30 Eylül 2009

urak.

bazen canım yatak dışında bir yerde uyumak istiyor. geçen gece işte yolun karşısındaki otobüs durağına gittim. ışıl ışıldı böyle. ströer şehir mobilyaları filan. büyükşehir belediyesi. evet. sabaha kadar orada oturacaktım. 4'e kadar oturdum. sonra sıkıldım. eve geldim. geceleri otobüs durakları soğuk oluyor bi de. bazen salağım.

28 Eylül 2009

ğer.

şu güne kadar toplam iki kişinin hayatından tamamen çıktım. birisi en az değer verdiğim, birisi en çok değer verdiğim insandı. ikisi de hak etmediğim şeyler söyledi bana. hem de hiç. hayat böyle acımasız. ikisinde de sustum sadece.

27 Eylül 2009

kadınlar.

bugün kardeşimi g-force isimli bir animasyona götürdüm. filmde, dişi fare ve erkek fare arasında geçen, kahkahalara boğulmama neden olan harika diyalogu paylaşmadan edemicem.

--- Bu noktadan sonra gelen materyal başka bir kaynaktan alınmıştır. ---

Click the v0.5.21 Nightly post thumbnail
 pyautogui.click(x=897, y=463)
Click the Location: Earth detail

erkek: ben seni seviyorum.
dişi: hiç şansın yok. çünkü ben x'ten hoşlanıyorum.
erkek: oha, neden ki?
dişi: çünkü bana karşı çok ilgisiz. benimle hiç ilgilenmiyor.

25 Eylül 2009

aburcubur.

patos critos mudur nedir. böyle üç boyutlu olan. heh işte onu yiyen herkes en az bir defa oradaki boşluğa dilini sokmuştur bence. bir de eti pufların kabının kenarlarını ne diye o kadar sivri yapıyorlar lan. her seferinde elime batıyor.

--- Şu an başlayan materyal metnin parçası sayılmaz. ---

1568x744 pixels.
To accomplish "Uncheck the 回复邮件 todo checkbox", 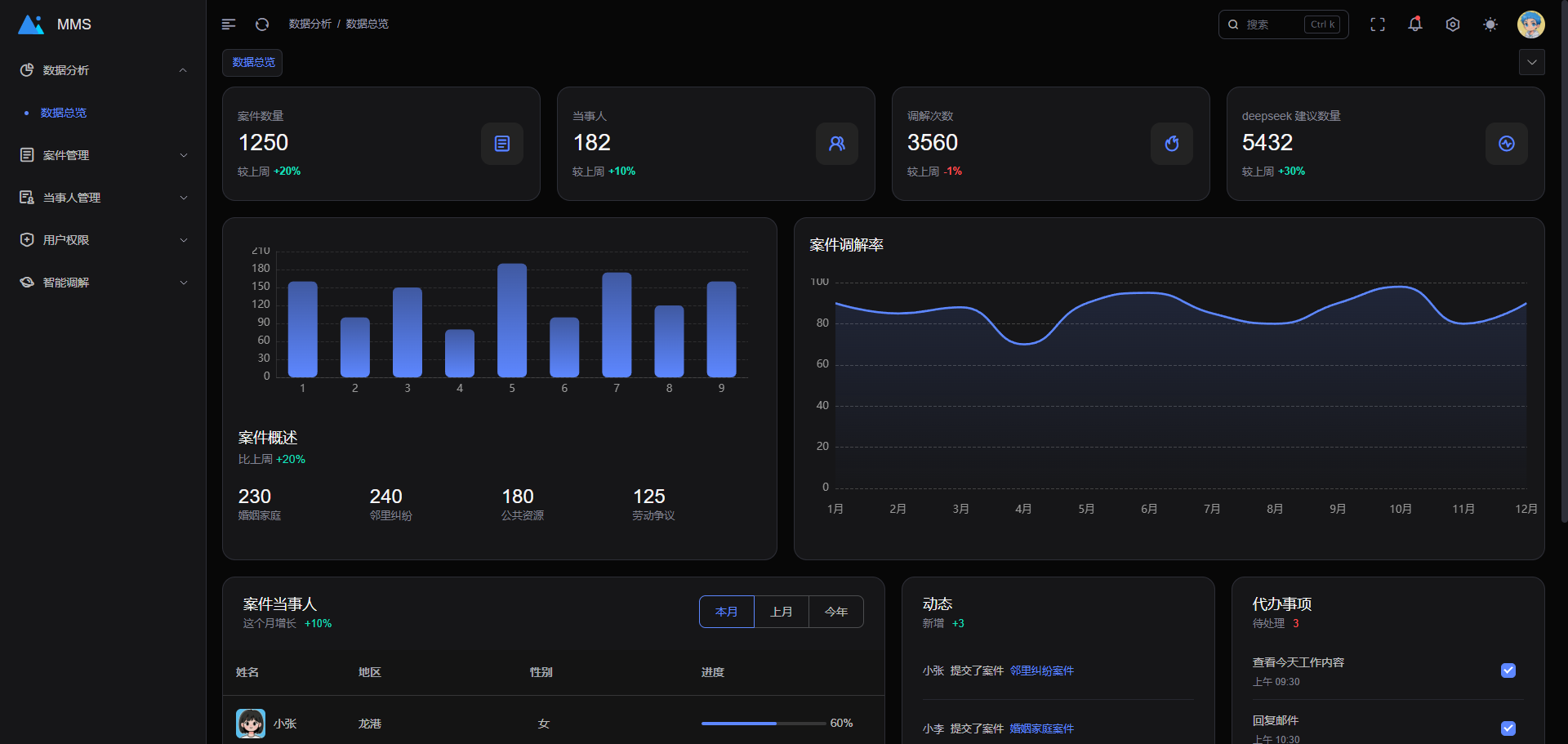I will pos(1508,728).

- internetim yok. özlüyorum burayı.

19 Eylül 2009

ritmadım.

yürüyüşümün normalde düzgün olmasına rağmen bazen özürlü gibi yürümemin tek nedeni, o an müzik çalardan dinlediğim veya içimden mırıldandığım şarkının ritmiyle ayaklarımı uydurmaya çalışmamdır.

13 Eylül 2009

kabuk.

ben elmanın en çok kabuğunu severim. kabak çekirdeğinin de öyle. kabuğuyla beraber yerim böyle. hem bağırsaklara da iyi geliyormuş. en sevdiğim kitaplardan birisi de kabuk adam'dır mesela. sonra canım sıkkınken kabuğuma çekilirim genelde, içimdekileri insanlarla pek paylaşmam. ismi kabuk olan bi balığım var. bi kere de muz kabuğuna basmıştım. ama düşmedim. zaten sırf acaba düşülüyo mu gerçekten diyerek basmıştım. kabuklarla aramda özel bir bağ var. bi de şey, kabuk bağlayan yaraları hep soyarım ben yeniden yara yaparım. sonra tekrar. böyle sürer gider bu.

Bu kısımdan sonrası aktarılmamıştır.